RF membawa barang haram tersebut dari Sumatera melalui jalur darat. Polisi berhasil mengendus keberadaan pelaku dan langsung mengamankannya saat berada di Kota Santri, Jalan Islahuddiny Kediri.
Dalam keterangan persnya di Mataram, Kabid Humas Polda NTB Kombes Pol. Artanto didampingi Direktur Reserse Narkoba Kombes Pol. Dedy Supriadi menjelaskan, pelaku mengambil sabu dari Sumatera untuk selanjutnya dibawa ke Mataram dan akan diedarkan.
Dari hasil penggeledahan, RF memboyong sabu ke Mataram seberat 230,50 gram atau 2,3 ons yang dibungkus lima klip bening. Selain itu, pelaku juga membawa 88 butir pil ekstasi siap edar. Juga ditemukan uang di dalam dompet pelaku senilai Rp 1,85 juta,” kata Kombes Pol. Artanto, Kamis (22/9/2022).

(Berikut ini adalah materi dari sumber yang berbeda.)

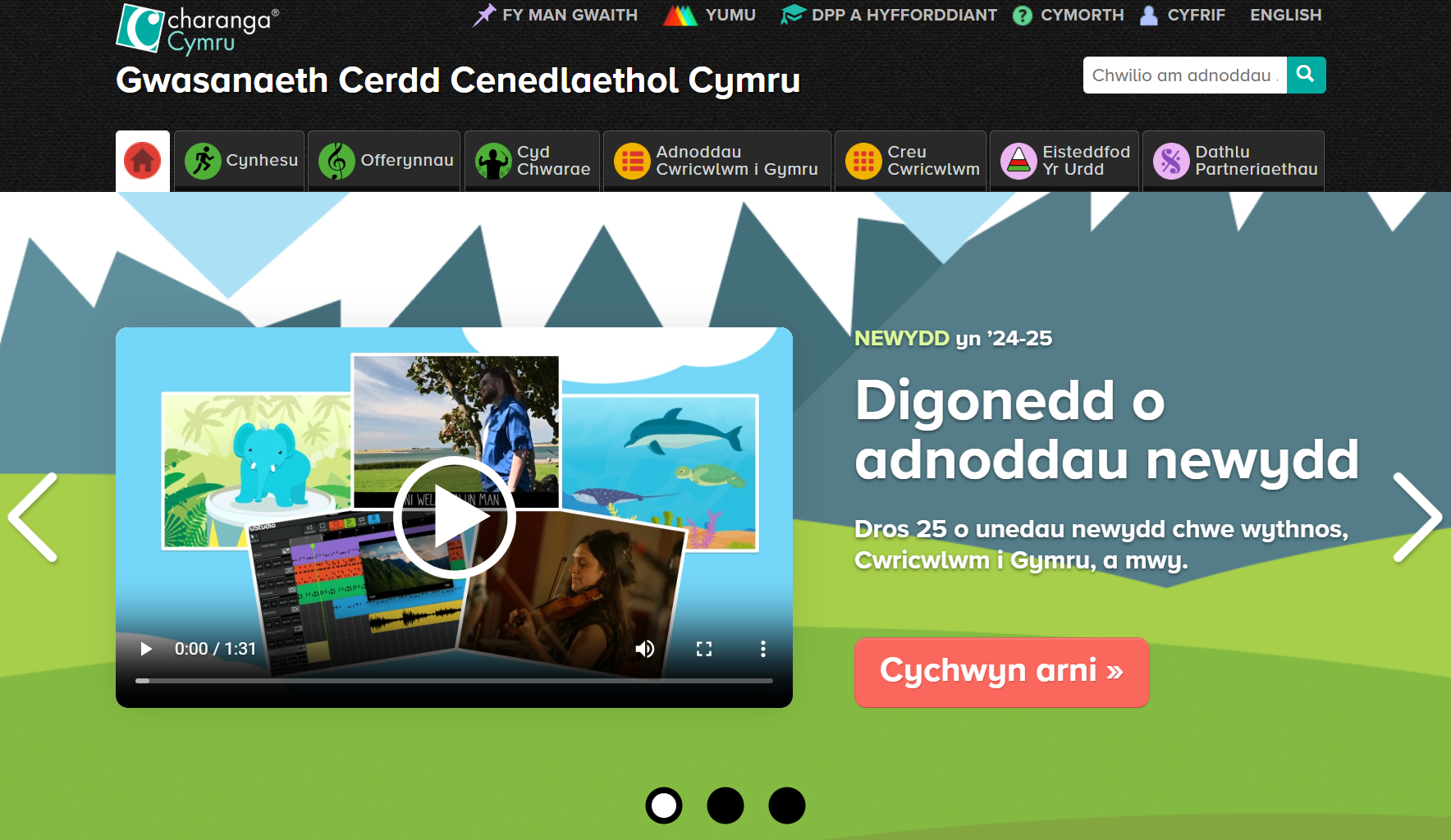Select the Home tab
Screen dimensions: 1451x840
142,160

Direktur Reserse Narkoba Polda NTB Kombes Pol. Deddy Supriadi menambahkan, setelah dilakukan pengembangan di rumah rekan RF yang berada di Rusunawa Kelurahan Mandalika, Kota Mataram, lagi-lagi polisi menemukan dua rekan pelaku berinisial I dan A. Dua rekan RF tersebut berstatus saksi dan pemakai, yang saat ini tengah direhabilitasi di BNN NTB.
“Setelah kita lakukan pendalaman, ternyata I adalah pengguna dan A sebagai pemilik dan pengguna di kamar kos Rusunawa. Pelaku I dan RF rupanya sempat numpang istirahat saat itu di Rusunawa,” ungkapnya.
Deddy mengatakan dari hasil interogasi, pengedar RF diketahui residivis narkotika tahun 2018. Berdasarkan catatan kepolisian, RF pernah menjalani hukuman dua tahun penjara dengan kasus serupa.
Terkait sabu yang dia bawa dari daerah Sumatera, kata Deddy, belum sempat diedarkan. Rencananya, barang haram itu akan diedarkan tersangka di Kota Mataram. Saat ini pelaku diamankan di Mapolda NTB. Dia terancam pasal 114 ayat (2) dan pasal 112 ayat (2) Undang-Undang Narkotika dengan ancaman maksimal 20 tahun penjara.